**WORK TO COMPLETE:** Rewrite the material between the lines containing "Where should I click to: Tap" and "Select the A-004", inclusive, as a JSON list of strings with one string per line and no blank lines.

**STORED DATA:**
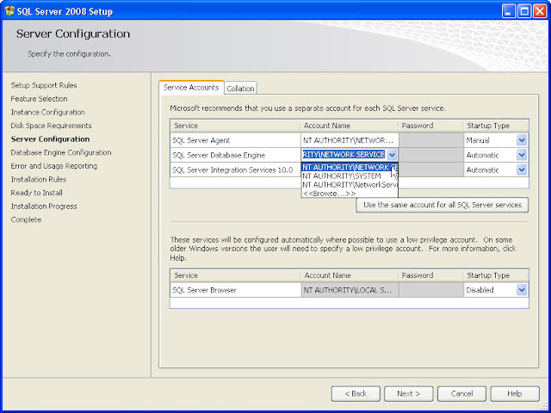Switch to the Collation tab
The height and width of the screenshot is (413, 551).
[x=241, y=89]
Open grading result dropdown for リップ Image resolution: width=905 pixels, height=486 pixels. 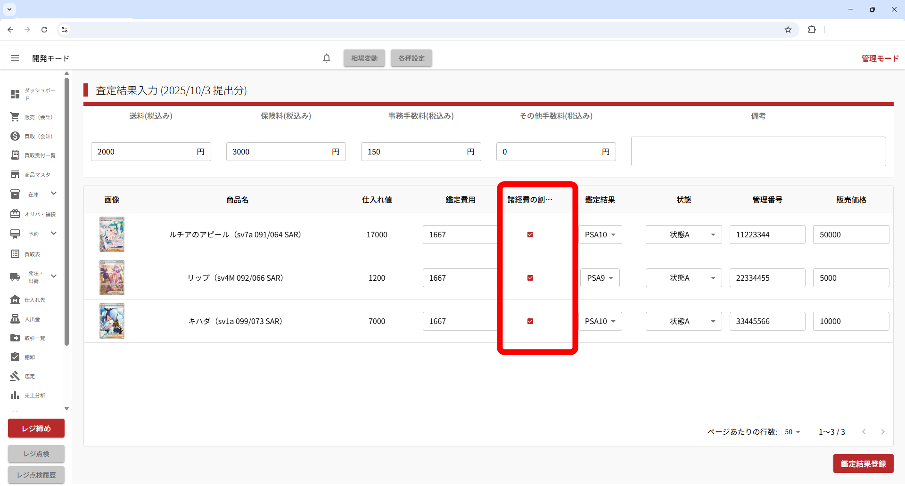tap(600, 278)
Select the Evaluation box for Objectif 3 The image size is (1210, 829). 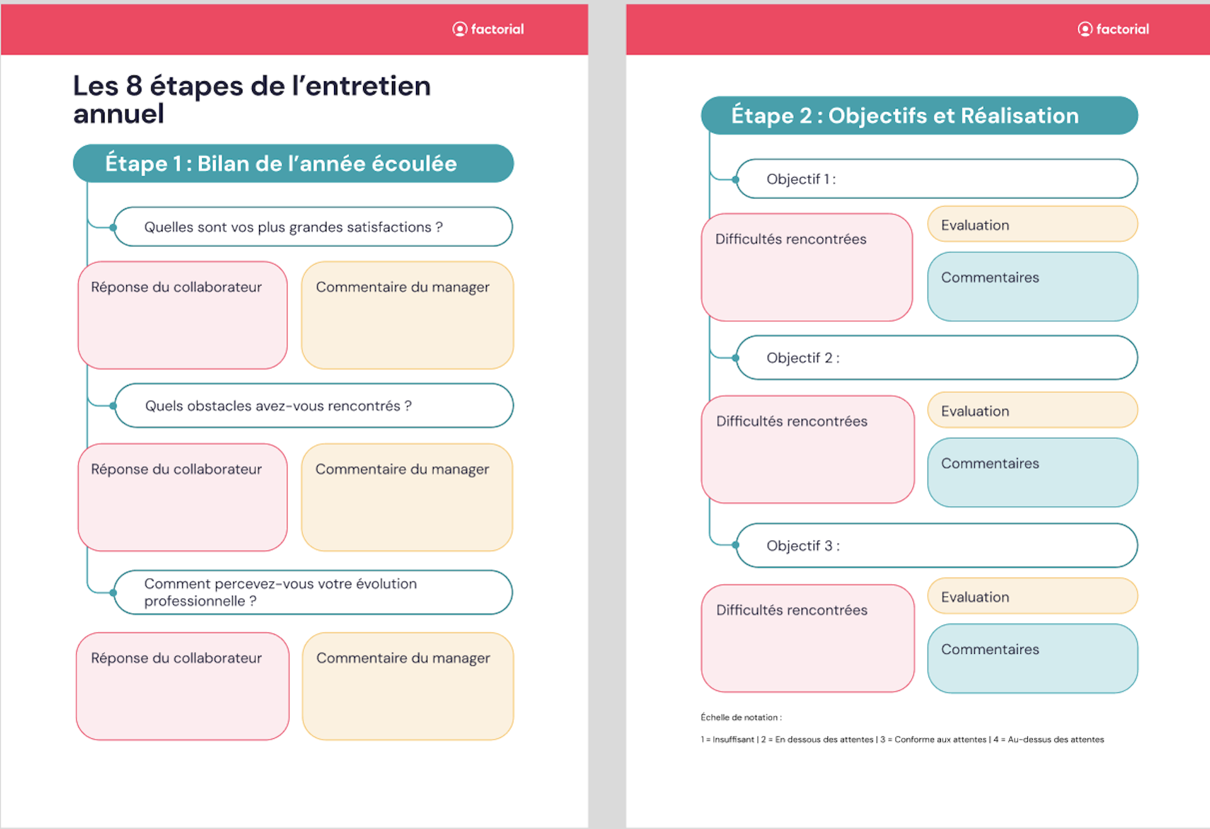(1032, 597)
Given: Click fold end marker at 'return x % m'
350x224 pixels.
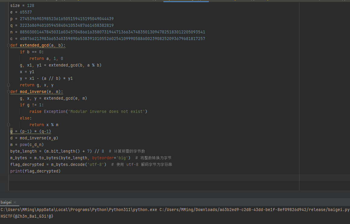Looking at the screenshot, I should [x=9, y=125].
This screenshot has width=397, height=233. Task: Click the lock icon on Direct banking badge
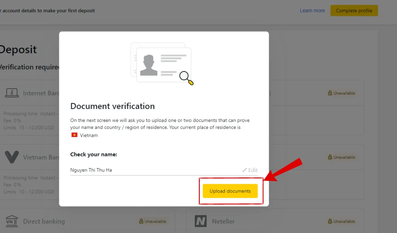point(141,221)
--
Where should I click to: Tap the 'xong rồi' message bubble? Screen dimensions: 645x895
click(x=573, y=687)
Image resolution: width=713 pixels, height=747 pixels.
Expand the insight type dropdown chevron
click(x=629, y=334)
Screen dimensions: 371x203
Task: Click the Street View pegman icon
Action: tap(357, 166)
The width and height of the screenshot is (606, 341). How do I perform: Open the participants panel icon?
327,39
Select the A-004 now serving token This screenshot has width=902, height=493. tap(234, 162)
* * *
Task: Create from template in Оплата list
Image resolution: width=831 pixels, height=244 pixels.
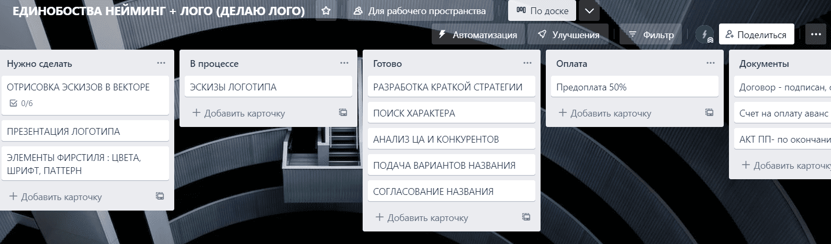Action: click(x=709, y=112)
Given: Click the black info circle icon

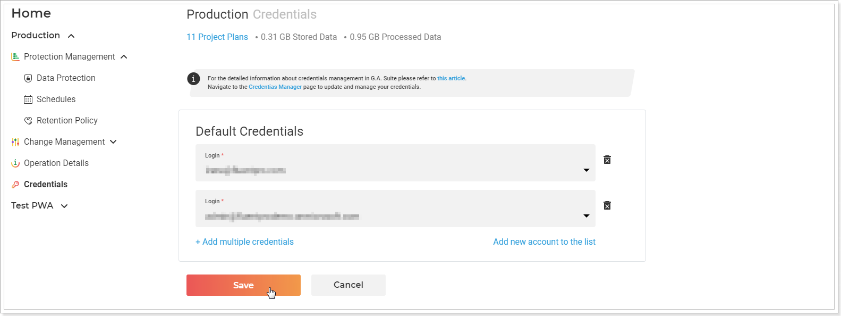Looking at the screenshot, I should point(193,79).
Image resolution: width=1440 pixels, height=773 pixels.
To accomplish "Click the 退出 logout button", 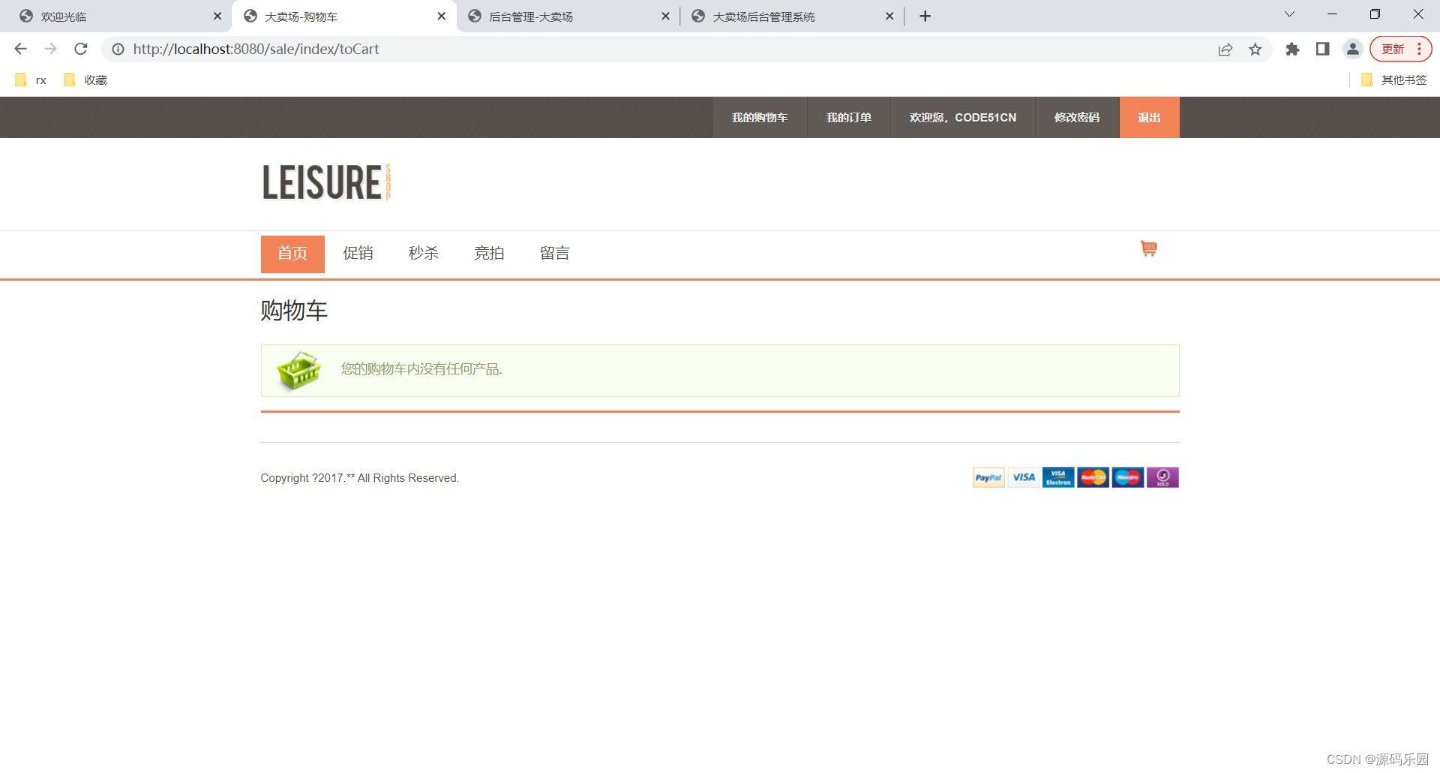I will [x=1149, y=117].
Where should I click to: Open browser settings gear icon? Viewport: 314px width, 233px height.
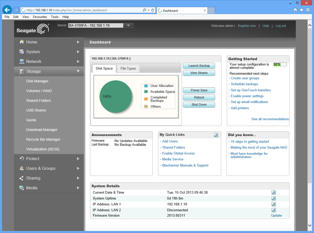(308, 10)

**FULL RESPONSE:**
[
  "Where should I click to: Tap the 'xong rồi' message bubble? Screen dimensions: 645x895",
  "click(x=573, y=687)",
  "Image resolution: width=713 pixels, height=747 pixels.",
  "Expand the insight type dropdown chevron",
  "click(x=629, y=334)",
  "Screen dimensions: 371x203",
  "Task: Click the Street View pegman icon",
  "Action: tap(357, 166)",
  "The width and height of the screenshot is (606, 341). How do I perform: Open the participants panel icon?",
  "327,39",
  "Select the A-004 now serving token This screenshot has width=902, height=493. tap(234, 162)"
]